Democratic amendments included a four-year funding extension for CHIP; repealing the caps on Medicare spending for therapy services; and changes to community health center funding, including allowing the money be used for abortions. Republican amendments included a repeal of the Affordable Care Act's individual mandate; requiring the entire $210 billion legislation to be offset under regular pay-as-you-go rules; and replacing the value-based payment system in the bill with a flat annual payment increase.
The legislation passed the House March 26 by a 392-37 vote.
Even though CHIP funding is extended only through 2017, the legislation also triggers an Affordable Care Act provision that increases the federal CHIP matching rates by 23 percentage points from 2016 through 2019.
That enhanced rate could be problematic, Bruce Lesley, president of children's advocacy group First Focus, told Bloomberg BNA April 15. In 11 states, the 23 percentage point bump will mean the federal government pays for 100 percent of the costs. CHIP is supposed to be a joint federal/state partnership, Lesley said, and he's worried the enhanced match rate means states will lose incentives to control costs. He also said states could use some of the federal money—which amounts to billions of dollars—on administrative costs, instead of on covering children.
Unlike Medicaid, which provides a lower federal matching rate for administrative costs, CHIP doesn't, Lesley said. He said he's worried some states may essentially “double down” on administrative costs because of the enhanced match rate. Other states would have their federal rate raised to a point where there would be a very small state match or even make money, if provider taxes that bring revenue to states are factored in, Lesley said.
Lesley also said the legislation includes a “clawback” of CHIP rollover funding. Under current law, states that don't spend all of their CHIP allocation can roll it over to the next year. But in order to pay for the CHIP portions of the legislation, Congress can recoup a certain percentage of funding. This clawback “raids funding dedicated to children’s health coverage” in 2018 and returns the money to the government to ensure the CHIP provisions in the bill are held below 2.7 percent of the overall spending level in H.R. 2., Lesley said.
In 2017, when it's time to reauthorize funding for CHIP again, there won't be an SGR bill as a vehicle, Lesley said, and the issues raised by the clawback and enhanced matching rate could prove troublesome to convince lawmakers to spend more money, he said.
In an interview prior to the House vote, Charles N. Kahn III, president and chief executive officer of the Federation of American Hospitals, told Bloomberg BNA the legislation was commendable for delaying scheduled cuts to Medicaid disproportionate hospital share (DSH) payments.

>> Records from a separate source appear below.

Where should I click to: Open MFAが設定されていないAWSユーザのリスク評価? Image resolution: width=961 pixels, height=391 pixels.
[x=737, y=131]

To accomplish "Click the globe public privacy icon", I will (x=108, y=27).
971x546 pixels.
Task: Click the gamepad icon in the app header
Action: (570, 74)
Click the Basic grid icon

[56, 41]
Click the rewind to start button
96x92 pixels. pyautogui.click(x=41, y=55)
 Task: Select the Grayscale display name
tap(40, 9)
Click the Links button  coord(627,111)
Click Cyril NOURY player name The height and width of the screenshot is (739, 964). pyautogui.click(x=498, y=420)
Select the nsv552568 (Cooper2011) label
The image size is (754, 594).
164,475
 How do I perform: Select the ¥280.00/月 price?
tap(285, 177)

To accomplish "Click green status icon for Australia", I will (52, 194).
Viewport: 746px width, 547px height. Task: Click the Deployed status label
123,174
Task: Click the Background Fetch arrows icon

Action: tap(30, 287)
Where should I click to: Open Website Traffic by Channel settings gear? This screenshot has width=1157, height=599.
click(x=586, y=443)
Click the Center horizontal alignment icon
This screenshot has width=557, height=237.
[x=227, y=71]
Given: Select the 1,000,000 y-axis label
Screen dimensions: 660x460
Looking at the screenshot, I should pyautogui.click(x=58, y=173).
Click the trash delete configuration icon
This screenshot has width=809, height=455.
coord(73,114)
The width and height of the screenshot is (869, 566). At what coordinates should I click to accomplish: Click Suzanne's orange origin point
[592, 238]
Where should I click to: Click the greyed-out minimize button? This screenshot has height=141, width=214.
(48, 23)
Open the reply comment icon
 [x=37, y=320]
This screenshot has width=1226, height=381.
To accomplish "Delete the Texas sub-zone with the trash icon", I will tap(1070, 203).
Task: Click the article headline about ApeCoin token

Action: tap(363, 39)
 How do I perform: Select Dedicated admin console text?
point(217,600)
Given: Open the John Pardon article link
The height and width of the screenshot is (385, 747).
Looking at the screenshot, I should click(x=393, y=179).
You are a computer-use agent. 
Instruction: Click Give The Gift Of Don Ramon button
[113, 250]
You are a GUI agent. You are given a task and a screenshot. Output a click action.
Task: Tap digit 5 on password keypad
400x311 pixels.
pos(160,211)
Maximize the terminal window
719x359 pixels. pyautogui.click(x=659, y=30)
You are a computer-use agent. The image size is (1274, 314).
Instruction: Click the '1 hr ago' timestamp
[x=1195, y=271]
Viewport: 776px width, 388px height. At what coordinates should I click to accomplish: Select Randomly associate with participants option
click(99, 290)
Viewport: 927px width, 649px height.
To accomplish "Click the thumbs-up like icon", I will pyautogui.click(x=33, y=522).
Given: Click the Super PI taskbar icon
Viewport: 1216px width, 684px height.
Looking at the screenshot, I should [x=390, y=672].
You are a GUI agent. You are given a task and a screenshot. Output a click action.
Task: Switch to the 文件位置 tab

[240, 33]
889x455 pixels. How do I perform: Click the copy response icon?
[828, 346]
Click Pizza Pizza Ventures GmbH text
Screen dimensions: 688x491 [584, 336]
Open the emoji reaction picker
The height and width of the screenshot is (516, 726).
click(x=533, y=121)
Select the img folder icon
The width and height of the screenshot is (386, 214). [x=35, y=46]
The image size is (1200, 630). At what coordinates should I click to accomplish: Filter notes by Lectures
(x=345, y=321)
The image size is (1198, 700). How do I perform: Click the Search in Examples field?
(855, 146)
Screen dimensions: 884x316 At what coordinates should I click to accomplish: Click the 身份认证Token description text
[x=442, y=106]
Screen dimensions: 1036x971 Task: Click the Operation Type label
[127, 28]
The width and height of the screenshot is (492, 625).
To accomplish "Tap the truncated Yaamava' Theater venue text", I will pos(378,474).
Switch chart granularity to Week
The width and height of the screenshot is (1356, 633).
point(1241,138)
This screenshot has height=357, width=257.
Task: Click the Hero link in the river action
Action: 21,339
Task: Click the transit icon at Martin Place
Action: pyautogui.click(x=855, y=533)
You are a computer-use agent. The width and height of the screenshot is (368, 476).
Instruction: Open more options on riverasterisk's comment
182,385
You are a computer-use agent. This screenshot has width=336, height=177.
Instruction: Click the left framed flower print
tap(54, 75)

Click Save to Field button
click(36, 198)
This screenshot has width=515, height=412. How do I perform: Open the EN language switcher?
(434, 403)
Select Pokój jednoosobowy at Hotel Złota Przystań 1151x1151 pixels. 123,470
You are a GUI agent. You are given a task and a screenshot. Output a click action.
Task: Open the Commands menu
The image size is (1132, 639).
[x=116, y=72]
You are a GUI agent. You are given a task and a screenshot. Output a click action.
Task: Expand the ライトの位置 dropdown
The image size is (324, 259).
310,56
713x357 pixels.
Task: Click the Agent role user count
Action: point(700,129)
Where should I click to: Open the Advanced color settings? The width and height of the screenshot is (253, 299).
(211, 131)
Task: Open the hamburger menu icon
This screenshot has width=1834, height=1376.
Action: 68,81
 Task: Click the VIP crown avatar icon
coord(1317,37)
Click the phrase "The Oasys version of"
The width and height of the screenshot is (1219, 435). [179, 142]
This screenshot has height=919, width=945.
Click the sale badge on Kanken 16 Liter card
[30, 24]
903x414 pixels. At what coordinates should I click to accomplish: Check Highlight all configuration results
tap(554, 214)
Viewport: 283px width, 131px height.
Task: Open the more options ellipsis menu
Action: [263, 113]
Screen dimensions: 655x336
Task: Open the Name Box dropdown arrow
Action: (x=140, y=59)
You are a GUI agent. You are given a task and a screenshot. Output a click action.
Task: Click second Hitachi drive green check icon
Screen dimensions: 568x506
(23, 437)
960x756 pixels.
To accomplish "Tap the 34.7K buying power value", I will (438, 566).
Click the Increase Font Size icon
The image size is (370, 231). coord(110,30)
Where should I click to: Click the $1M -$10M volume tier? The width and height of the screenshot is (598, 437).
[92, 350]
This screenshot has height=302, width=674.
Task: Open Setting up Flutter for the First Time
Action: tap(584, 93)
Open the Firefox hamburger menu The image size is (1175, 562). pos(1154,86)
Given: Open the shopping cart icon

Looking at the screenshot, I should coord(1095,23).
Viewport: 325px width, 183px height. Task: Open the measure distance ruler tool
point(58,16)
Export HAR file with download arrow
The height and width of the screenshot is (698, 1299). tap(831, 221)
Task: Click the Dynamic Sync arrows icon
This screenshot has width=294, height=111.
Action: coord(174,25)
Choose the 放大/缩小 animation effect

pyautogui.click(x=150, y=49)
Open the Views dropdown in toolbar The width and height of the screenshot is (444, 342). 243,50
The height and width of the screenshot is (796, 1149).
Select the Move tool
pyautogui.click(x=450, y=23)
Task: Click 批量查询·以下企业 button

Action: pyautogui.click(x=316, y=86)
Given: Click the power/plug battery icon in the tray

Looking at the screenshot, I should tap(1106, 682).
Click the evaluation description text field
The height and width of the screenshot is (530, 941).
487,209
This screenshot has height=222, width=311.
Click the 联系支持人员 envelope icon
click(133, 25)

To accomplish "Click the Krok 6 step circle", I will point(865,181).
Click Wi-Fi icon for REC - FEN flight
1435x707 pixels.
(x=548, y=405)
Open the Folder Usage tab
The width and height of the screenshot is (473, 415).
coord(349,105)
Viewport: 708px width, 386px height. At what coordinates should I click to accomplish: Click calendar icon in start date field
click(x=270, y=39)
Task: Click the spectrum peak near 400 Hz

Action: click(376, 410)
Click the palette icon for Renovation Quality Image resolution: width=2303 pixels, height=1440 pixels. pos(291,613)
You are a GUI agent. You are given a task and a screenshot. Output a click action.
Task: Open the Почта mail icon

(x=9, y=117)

Medicaid DSH payments provide additional reimbursements to hospitals that serve a disproportionate number of low-income patients. Currently, reductions in state DSH allotments are scheduled to begin in fiscal year 2017. The bill would delay Medicaid DSH cuts until fiscal year 2018 and lessen the impact of the cuts from FY 2018 to 2020. Kahn said the delay gives hospitals “breathing room.”
The DSH cuts were an offset for the Affordable Care Act and were premised on the assumption that the law's coverage expansion would reduce the number of uninsured patients at hospitals. But when Medicaid expansion became optional, hospitals in nonexpansion states faced the possibility of losing out on the influx of insured patients while also losing their DSH funding. The delay “recognizes the issue—that we assumed Medicaid expansion and [insurance] exchanges would happen in all states,” Kahn said. But “five years in, it doesn't look like a significant number of states” will expand Medicaid.
Congress has twice before delayed the onset of the ACA's Medicaid DSH cuts, and Kahn said he hopes Congress continues to address the issue every year it's a concern.